Rewrite the listing below, replacing "checkmark" with "check icon" and leaving everything else unchanged.

--*--

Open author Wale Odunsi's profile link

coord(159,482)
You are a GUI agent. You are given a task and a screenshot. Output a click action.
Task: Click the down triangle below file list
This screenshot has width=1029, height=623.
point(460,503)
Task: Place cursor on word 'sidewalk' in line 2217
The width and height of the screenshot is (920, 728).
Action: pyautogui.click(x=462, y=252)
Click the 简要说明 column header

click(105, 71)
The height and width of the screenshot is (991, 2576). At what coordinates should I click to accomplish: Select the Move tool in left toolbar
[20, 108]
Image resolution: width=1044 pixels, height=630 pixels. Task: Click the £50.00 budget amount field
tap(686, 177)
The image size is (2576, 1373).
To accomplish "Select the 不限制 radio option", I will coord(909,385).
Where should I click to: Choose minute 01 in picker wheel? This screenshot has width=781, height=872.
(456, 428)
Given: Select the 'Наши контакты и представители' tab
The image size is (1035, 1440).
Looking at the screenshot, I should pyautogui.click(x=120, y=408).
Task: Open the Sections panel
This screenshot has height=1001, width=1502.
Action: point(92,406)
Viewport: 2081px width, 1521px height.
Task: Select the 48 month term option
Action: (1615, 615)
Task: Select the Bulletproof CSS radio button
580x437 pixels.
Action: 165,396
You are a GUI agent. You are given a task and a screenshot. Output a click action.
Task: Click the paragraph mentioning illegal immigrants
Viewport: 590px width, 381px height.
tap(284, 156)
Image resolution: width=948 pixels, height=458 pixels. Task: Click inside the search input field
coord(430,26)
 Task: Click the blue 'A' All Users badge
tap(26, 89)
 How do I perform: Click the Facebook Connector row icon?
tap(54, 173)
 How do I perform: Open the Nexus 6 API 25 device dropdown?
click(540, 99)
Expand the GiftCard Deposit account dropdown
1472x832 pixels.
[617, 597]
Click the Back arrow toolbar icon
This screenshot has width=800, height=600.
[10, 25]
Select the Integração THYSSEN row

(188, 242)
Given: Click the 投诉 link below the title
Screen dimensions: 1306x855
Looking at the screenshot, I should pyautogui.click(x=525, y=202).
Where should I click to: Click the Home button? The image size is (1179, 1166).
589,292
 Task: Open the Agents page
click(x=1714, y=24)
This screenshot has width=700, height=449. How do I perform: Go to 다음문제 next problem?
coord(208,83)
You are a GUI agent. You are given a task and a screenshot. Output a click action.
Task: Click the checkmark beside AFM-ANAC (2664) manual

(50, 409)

--*--

• _SOLUTION TO THE PROBLEM_
Open author Wale Odunsi's profile link

coord(159,482)
You are a GUI agent. You are given a task and a screenshot. Output a click action.
Task: Click the down triangle below file list
This screenshot has width=1029, height=623.
point(460,503)
Task: Place cursor on word 'sidewalk' in line 2217
The width and height of the screenshot is (920, 728).
Action: pyautogui.click(x=462, y=252)
Click the 简要说明 column header

click(105, 71)
The height and width of the screenshot is (991, 2576). At what coordinates should I click to accomplish: Select the Move tool in left toolbar
[20, 108]
Image resolution: width=1044 pixels, height=630 pixels. Task: Click the £50.00 budget amount field
tap(686, 177)
The image size is (2576, 1373).
To accomplish "Select the 不限制 radio option", I will coord(909,385).
Where should I click to: Choose minute 01 in picker wheel? This screenshot has width=781, height=872.
(456, 428)
Given: Select the 'Наши контакты и представители' tab
The image size is (1035, 1440).
Looking at the screenshot, I should pyautogui.click(x=120, y=408).
Task: Open the Sections panel
This screenshot has height=1001, width=1502.
Action: point(92,406)
Viewport: 2081px width, 1521px height.
Task: Select the 48 month term option
Action: (1615, 615)
Task: Select the Bulletproof CSS radio button
580x437 pixels.
Action: 165,396
You are a GUI agent. You are given a task and a screenshot. Output a click action.
Task: Click the paragraph mentioning illegal immigrants
Viewport: 590px width, 381px height.
tap(284, 156)
Image resolution: width=948 pixels, height=458 pixels. Task: Click inside the search input field
coord(430,26)
 Task: Click the blue 'A' All Users badge
tap(26, 89)
 How do I perform: Click the Facebook Connector row icon?
tap(54, 173)
 How do I perform: Open the Nexus 6 API 25 device dropdown?
click(540, 99)
Expand the GiftCard Deposit account dropdown
1472x832 pixels.
[617, 597]
Click the Back arrow toolbar icon
This screenshot has width=800, height=600.
[10, 25]
Select the Integração THYSSEN row

(188, 242)
Given: Click the 投诉 link below the title
Screen dimensions: 1306x855
Looking at the screenshot, I should pyautogui.click(x=525, y=202).
Where should I click to: Click the Home button? The image size is (1179, 1166).
589,292
 Task: Open the Agents page
click(x=1714, y=24)
This screenshot has width=700, height=449. How do I perform: Go to 다음문제 next problem?
coord(208,83)
You are a GUI agent. You are given a task and a screenshot. Output a click action.
Task: Click the check icon beside AFM-ANAC (2664) manual

(50, 409)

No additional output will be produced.